Stulberg and colleagues calculated participants’ functional abilities by averaging the score of a 22-item questionnaire assessing their activities of daily living and instrumental activities of daily living (ADL/IADL). Participants self-reported their level of difficulty with tasks involving both types of activity from 1 (no difficulty) to 4 (can only do with help); lower scores represented bettering functioning. Participants also self-reported their biopsychosocial health using a 12-item Stroke Specific Quality of Life Scale (SS-QOL) scored from 1 to 5, with higher scores representing better biopsychosocial health, and depressive symptoms using the Patient Health Questionnaire Eight (PHQ-8) scored from 0 to 24, with lower scores representing fewer depressive symptoms.

The researchers reported a median nSES of -4.56 (IQR = -7.48 to -0.46). A majority of study participants (62.24%) identified as Mexican American and the study included more men (52.96%).

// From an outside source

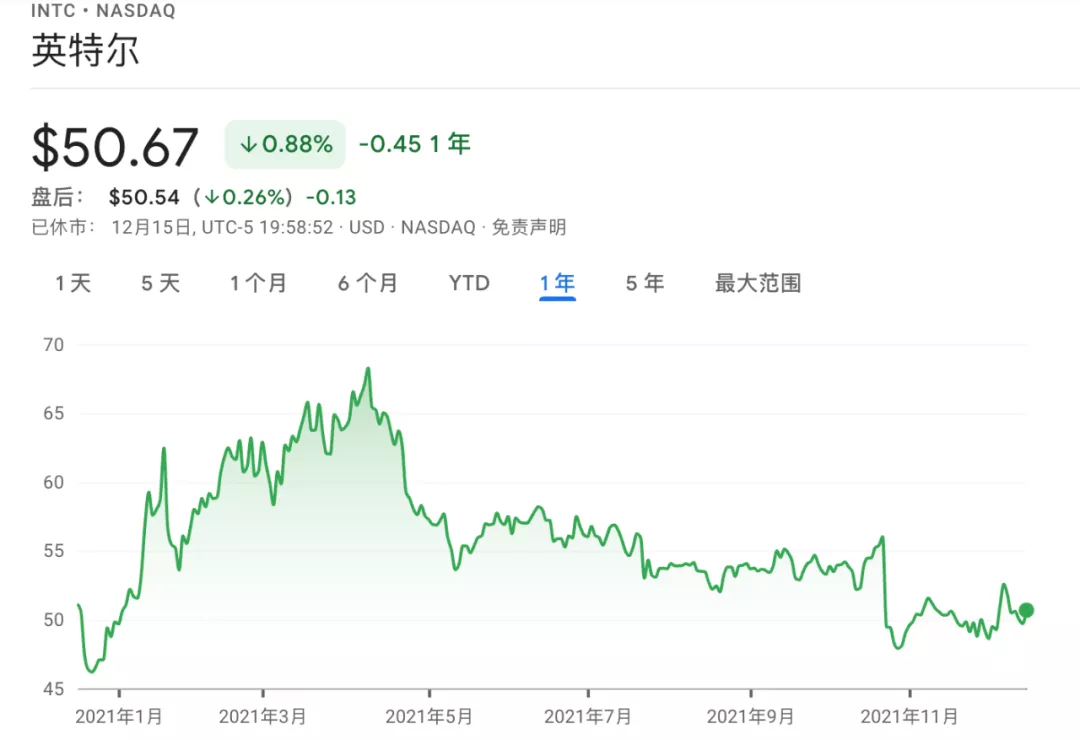
Task: Open the 5年 historical chart
Action: pos(644,283)
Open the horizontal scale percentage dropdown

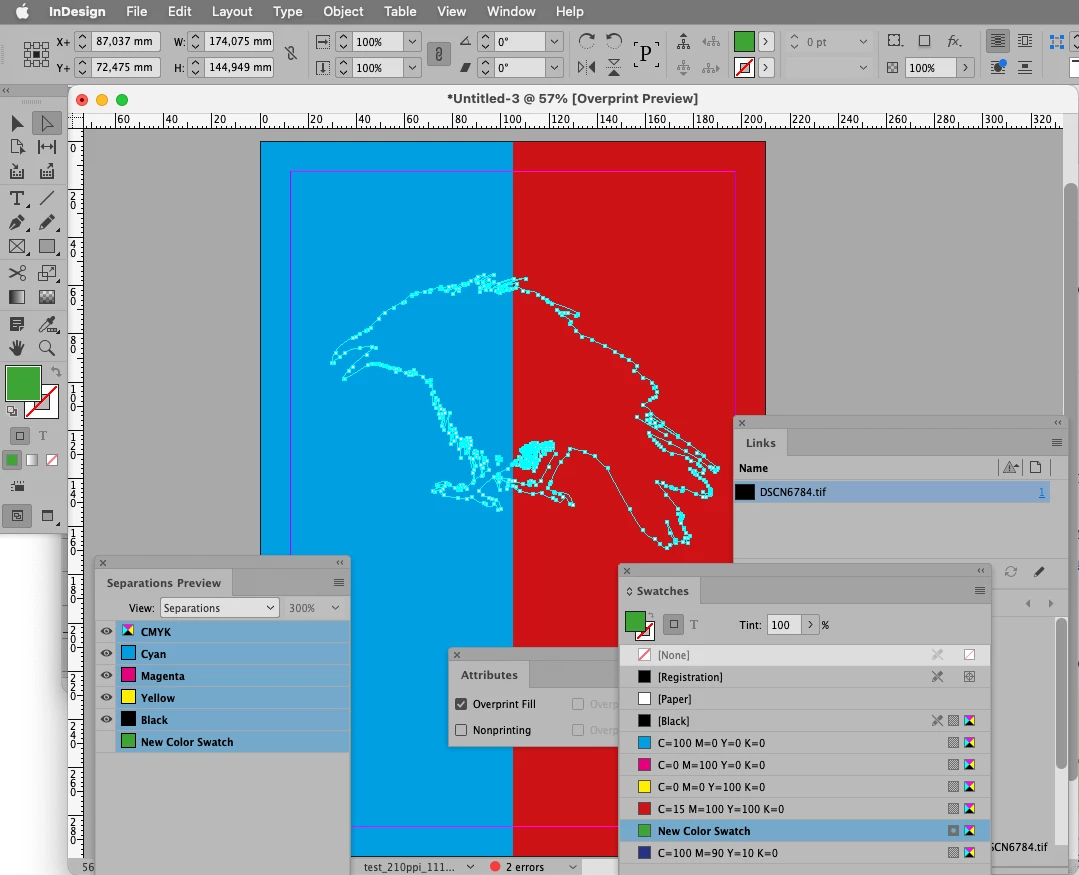(412, 42)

In an unadjusted model, higher nSES — where researchers compared the 75th percentile to the 25th percentile — correlated with a better ADL/IADL score by 0.32 (95% CI, -0.41 to -0.24), a better SS-QOL score by 0.33 (95% CI, 0.23-0.42) and a lower PHQ-8 score by 1.77 (95% CI, -2.49 to -1.05). Stulberg and colleagues found that these associations remained after adjusting for all individual-level covariates, with the link between nSES and PHQ-8 “greatly attenuated” after adjusting for socioeconomic factors at the demographic and individual level.

The authors linked higher nSES with better functioning, (-0.27; 95% CI, -0.49 to -0.05), better biopsychosocial health (0.26; 95% CI, 0.06-0.47), and less depressive symptoms (-1.77; 95% CI, -3.306 to -0.48) among participants who had a moderate to severe stroke. In participants who had a minor stroke, higher nSES correlated with better functioning (-0.13; 95% CI, -0.24 to -0.02).

“The impact of nSES on biopsychosocial health and functional status was ... more prominent among those with moderate to severe strokes,” Stulberg and colleagues wrote. “Our results suggest that those living in lower nSES neighborhoods and with moderate to severe strokes were most susceptible to poor outcomes.”

The authors speculated that a number of factors could drive the higher likelihood of poorer outcomes in lower socioeconomic neighborhoods, including less social cohesion, noise pollution, fewer public spaces, poorly built environments and less access to post-hospitalization care coordination or support services.

“Future research is needed to identify which factors of nSES are driving the observed associations between neighborhood environments and stroke outcomes and the role of nSES in post-stroke disparities,” the researchers wrote. “Clinical and policy initiatives aimed at improving stroke survivors’ health and quality of life, such as improved post-stroke care coordination, should include and address those who have the dual burden of experiencing a more severe stroke and living in a socioeconomically deprived neighborhood.”